Synthesis and Anticonvulsant Activity of Some N-Phenylphthalimides

Abstract

The anticonvulsant potential of a series of N-phenylphthalimide derivatives has been screened in subcutaneous pentylenetetrazole seizure (scPTZ) and maximal electroshock seizure (MES) tests. Intraperitoneal 4-amino-N-phenylphthalimides were the most potent agents against MES in mice. Referring to the N-(2, 6-dimethyl-phenyl)phthalimide structure, the order of anticonvulsant activity appears to correspond to the phthalimide ring substitution pattern of 4-amino>4-nitro>4-methyl; H>3-nitro; 3-amino.
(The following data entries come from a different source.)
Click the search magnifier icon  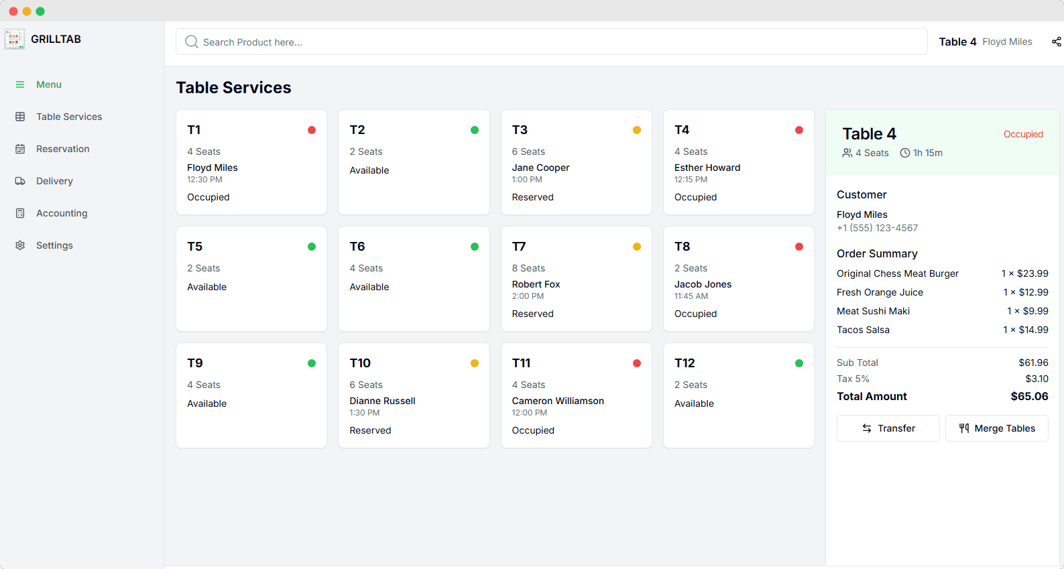coord(191,42)
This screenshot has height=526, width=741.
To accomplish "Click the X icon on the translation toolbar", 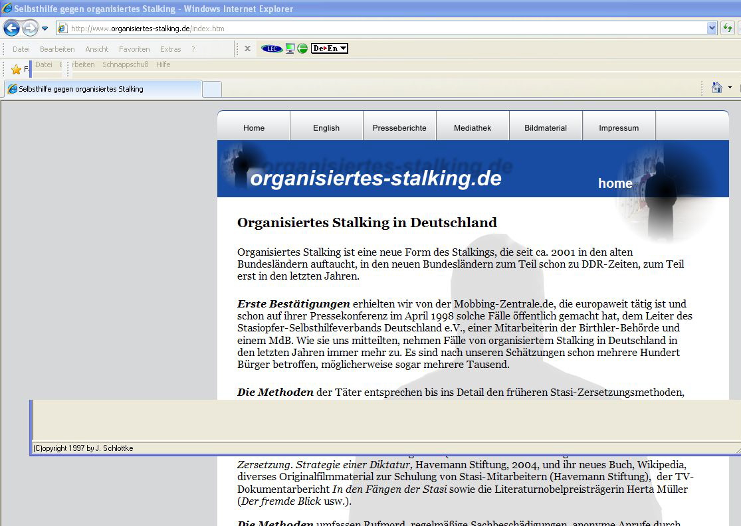I will pyautogui.click(x=247, y=48).
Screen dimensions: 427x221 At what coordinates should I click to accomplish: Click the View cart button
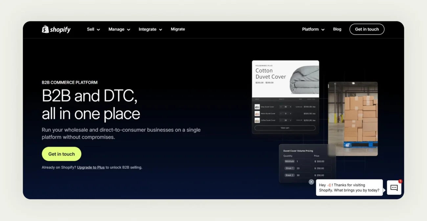click(285, 128)
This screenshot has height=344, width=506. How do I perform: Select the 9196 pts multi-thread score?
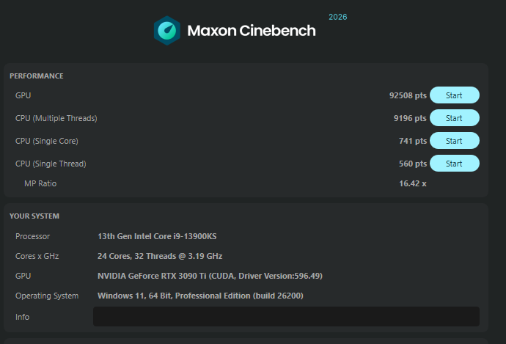coord(410,118)
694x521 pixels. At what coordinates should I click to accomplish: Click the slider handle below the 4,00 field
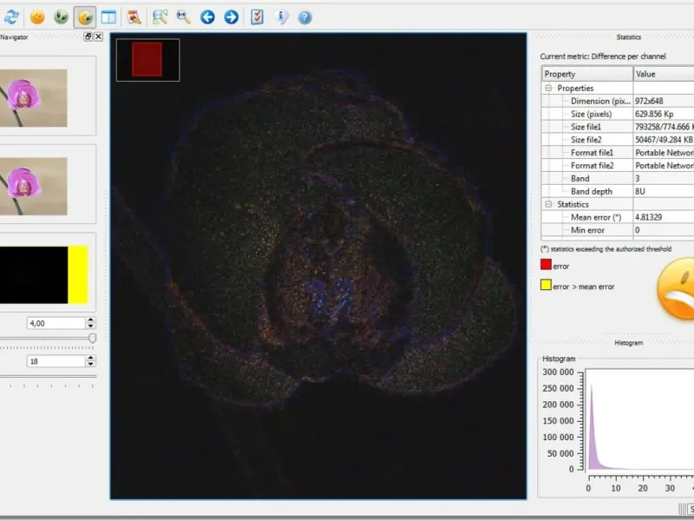92,338
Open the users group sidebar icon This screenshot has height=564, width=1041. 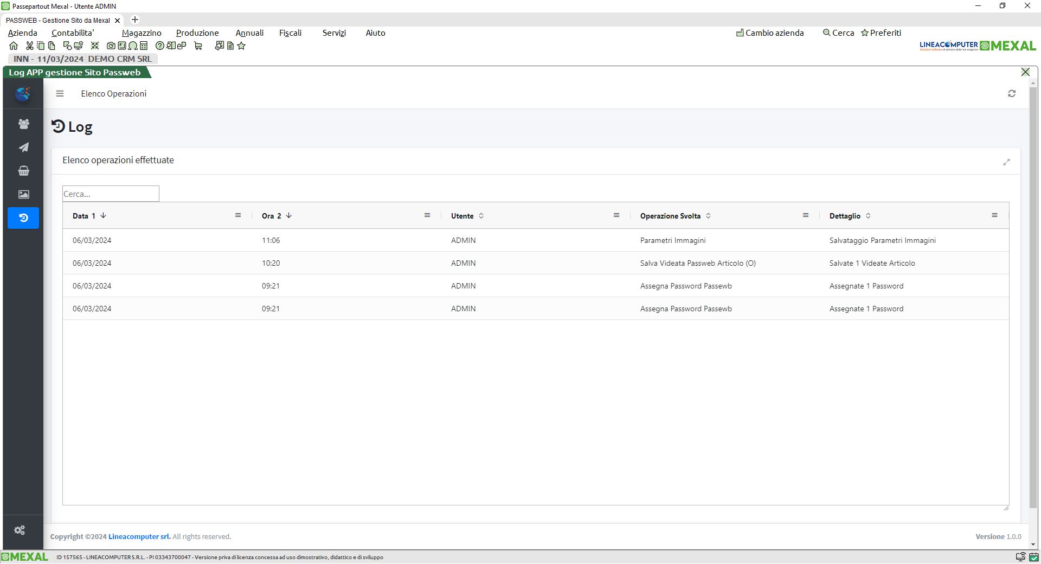23,124
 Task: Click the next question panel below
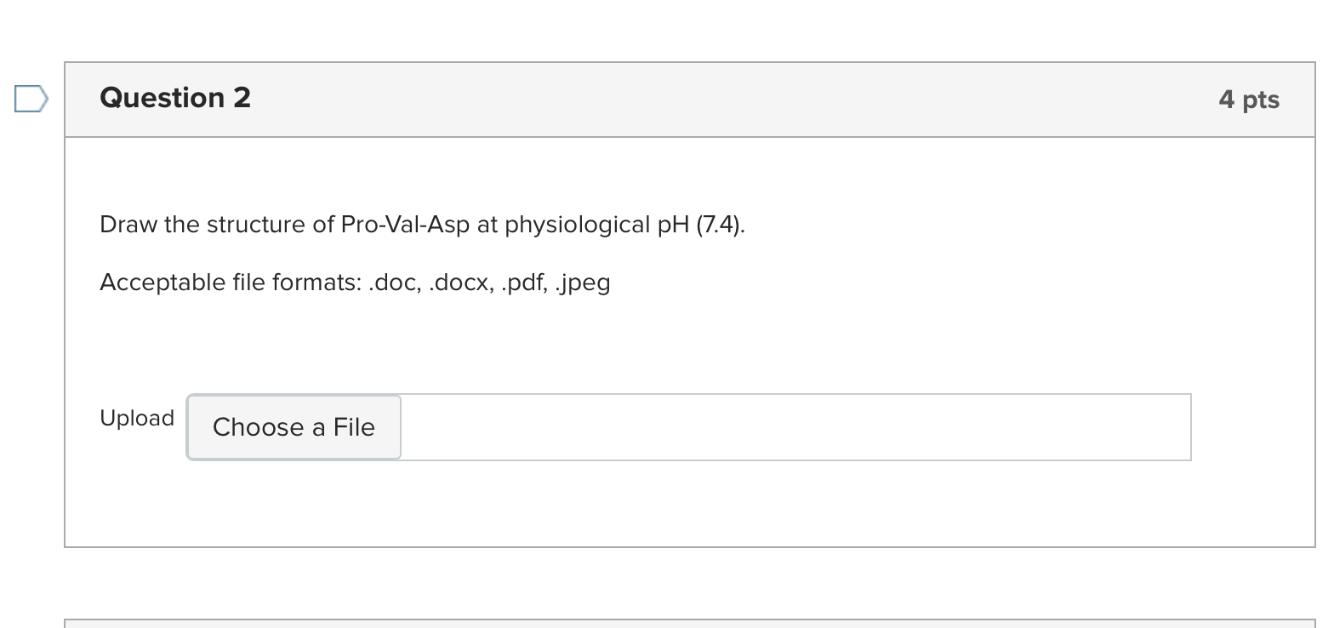pyautogui.click(x=681, y=621)
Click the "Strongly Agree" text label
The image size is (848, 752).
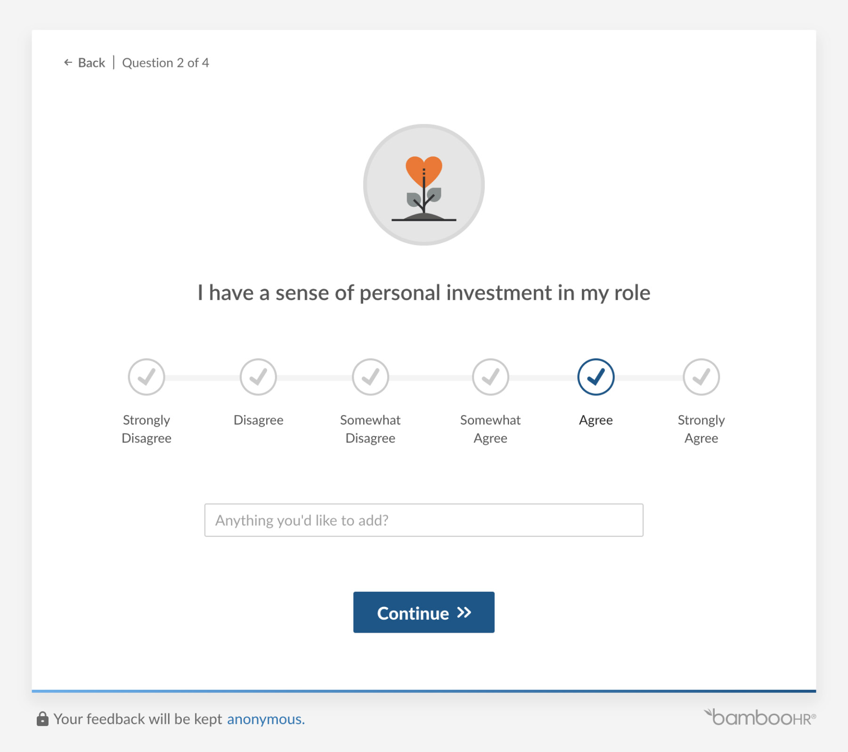pos(701,429)
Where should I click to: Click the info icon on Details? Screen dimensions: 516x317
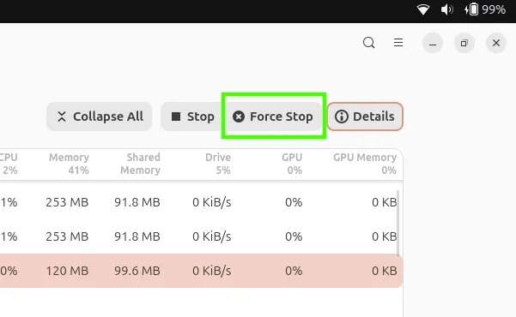click(x=341, y=117)
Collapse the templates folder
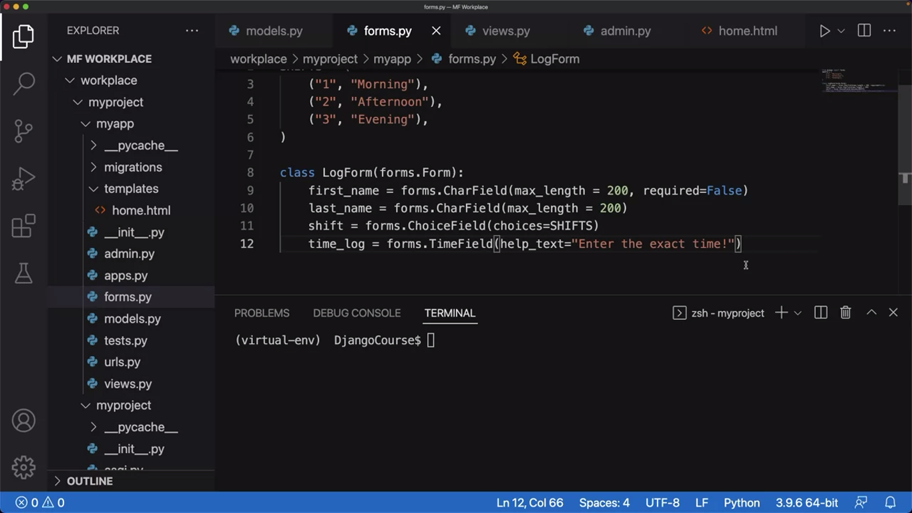Viewport: 912px width, 513px height. (131, 188)
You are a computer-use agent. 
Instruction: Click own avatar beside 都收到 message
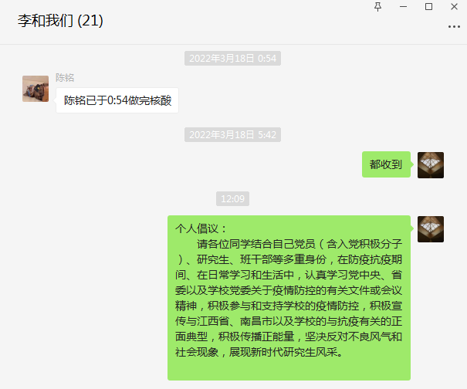pos(431,165)
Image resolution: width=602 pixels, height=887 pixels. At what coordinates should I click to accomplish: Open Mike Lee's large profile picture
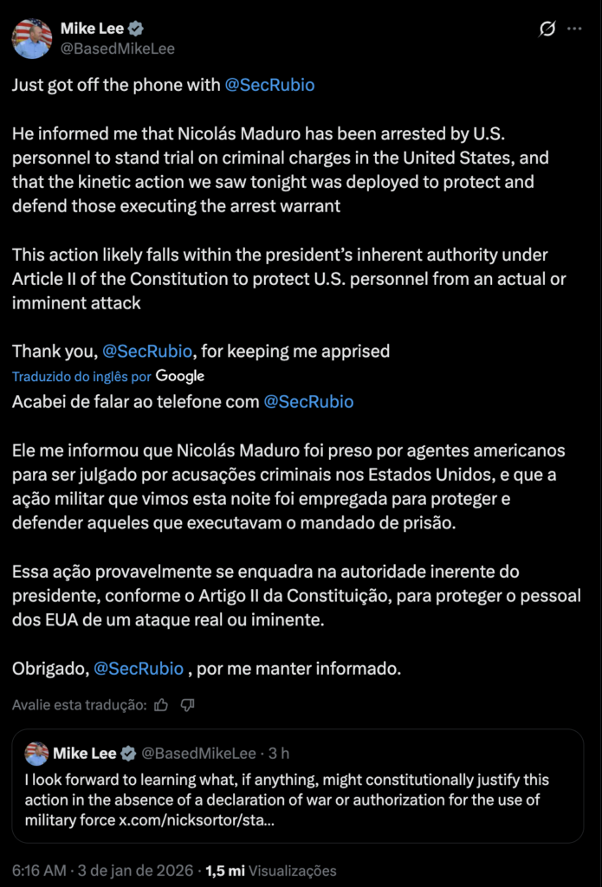32,38
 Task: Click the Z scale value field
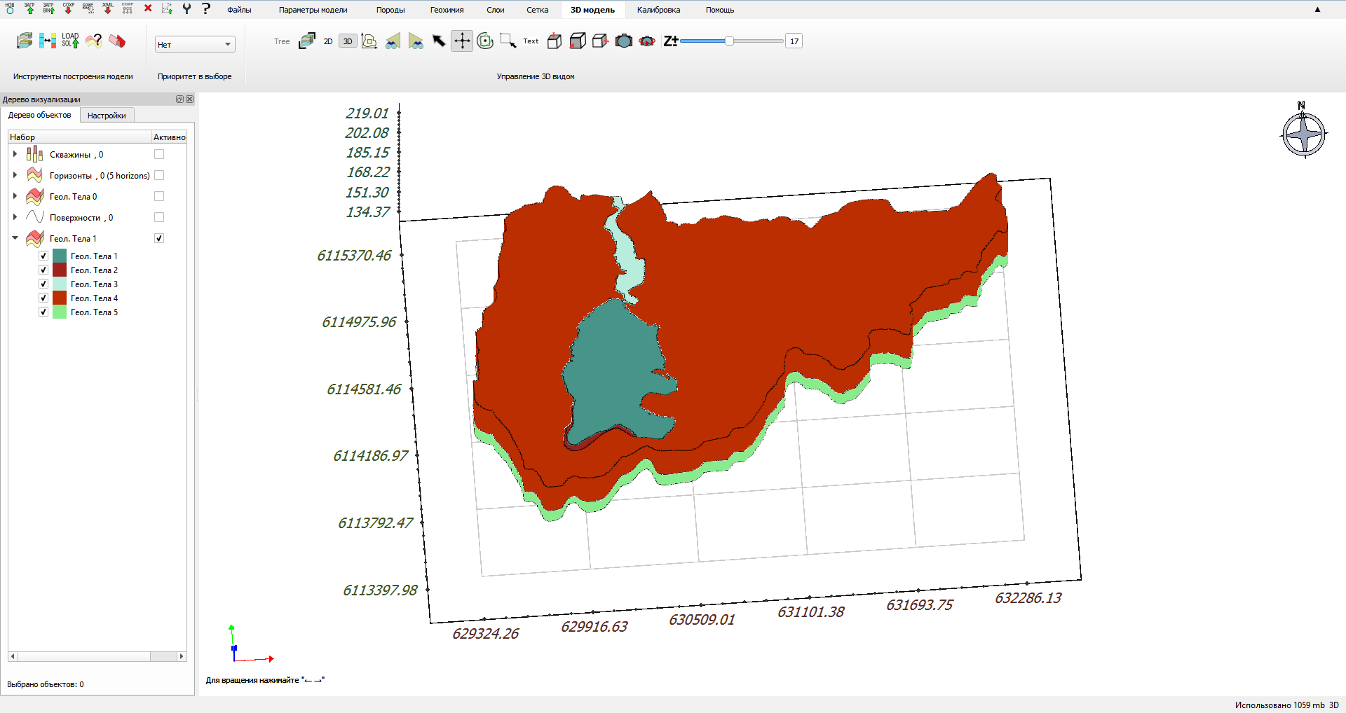coord(794,41)
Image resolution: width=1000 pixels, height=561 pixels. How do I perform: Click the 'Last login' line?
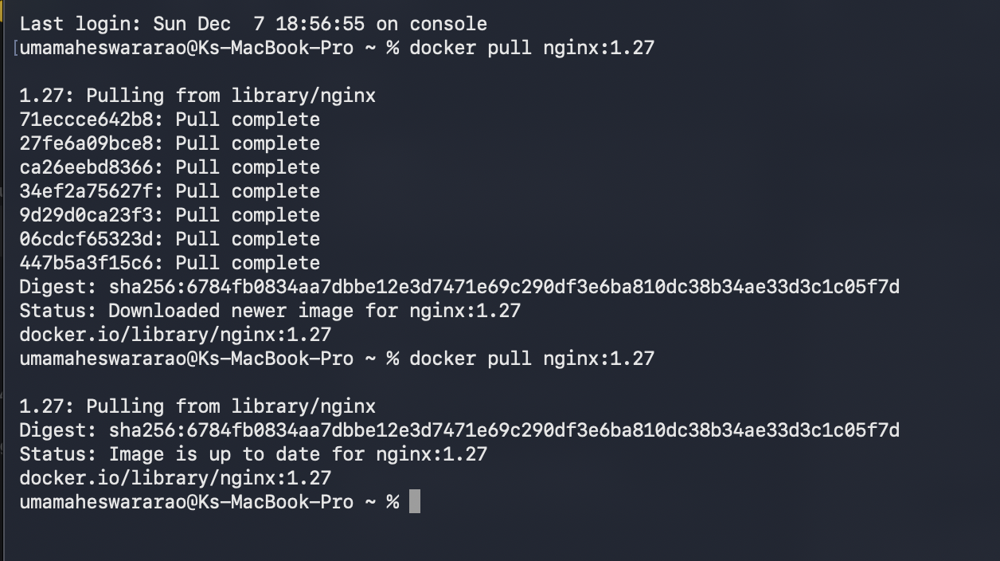253,24
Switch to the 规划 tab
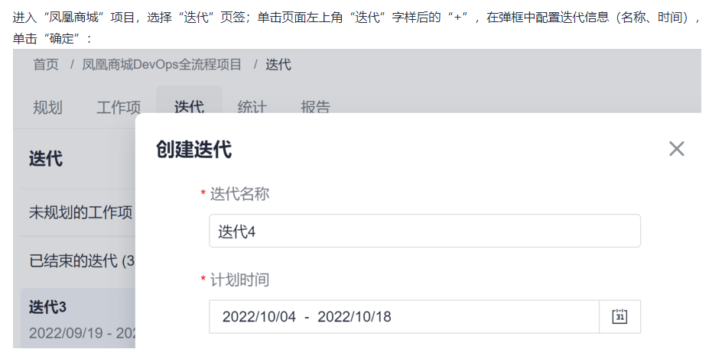The height and width of the screenshot is (362, 725). coord(47,108)
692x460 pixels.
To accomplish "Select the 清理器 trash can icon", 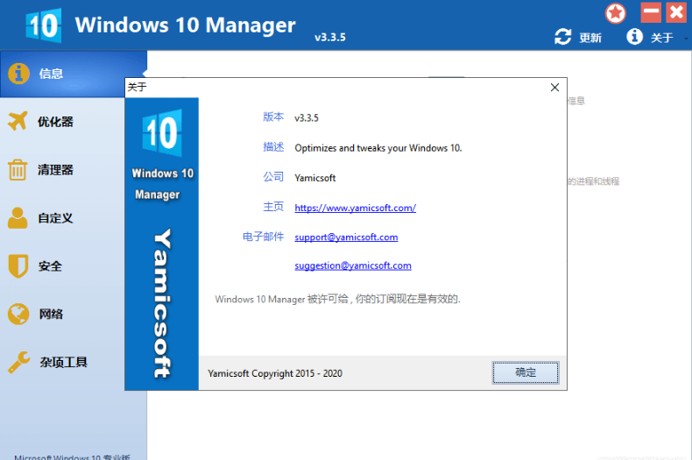I will [18, 170].
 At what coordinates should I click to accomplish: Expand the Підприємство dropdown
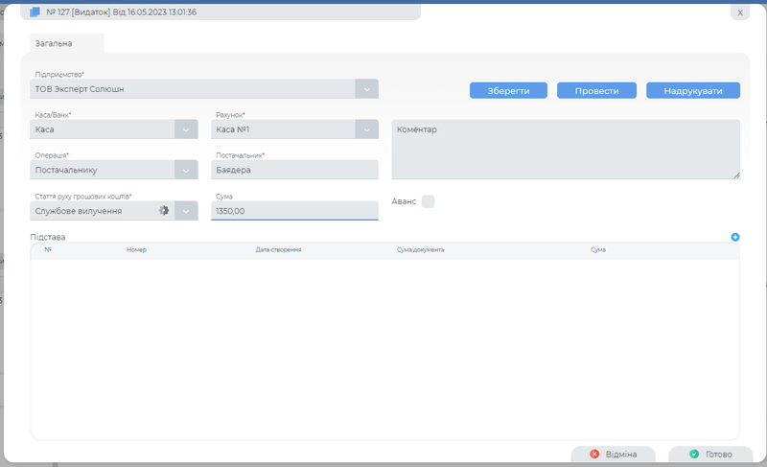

The 4-amino-N-(2-methylphenyl)-phthalimide displays an anti-MES ED₅₀ of 47.61μmol/kg with a protective index (PI) of 4.2.Oral administration to rats of the compounds found to be active in mice showed that the 4-amino-N-(2, 6-dimethylphenyl)phthalimide is the most potent anti-MES agent in rats, exhibiting an ED₅₀ of 25.2μmol/kg and a PI greater than 75. Regarding the nature of the 2 and 6 substituents of the N-phenyl ring, the anticonvulsant efficiencies may be ordered as follows : 2, 6-dimethyl>2-methyl>2-ethyl>2-ethyl-6-methyl>2, 6-diethyl>unsubstituted phenyl ring.N-Phenylphthalimide derivatives seem to have great potential as candidate anticonvulsant drugs.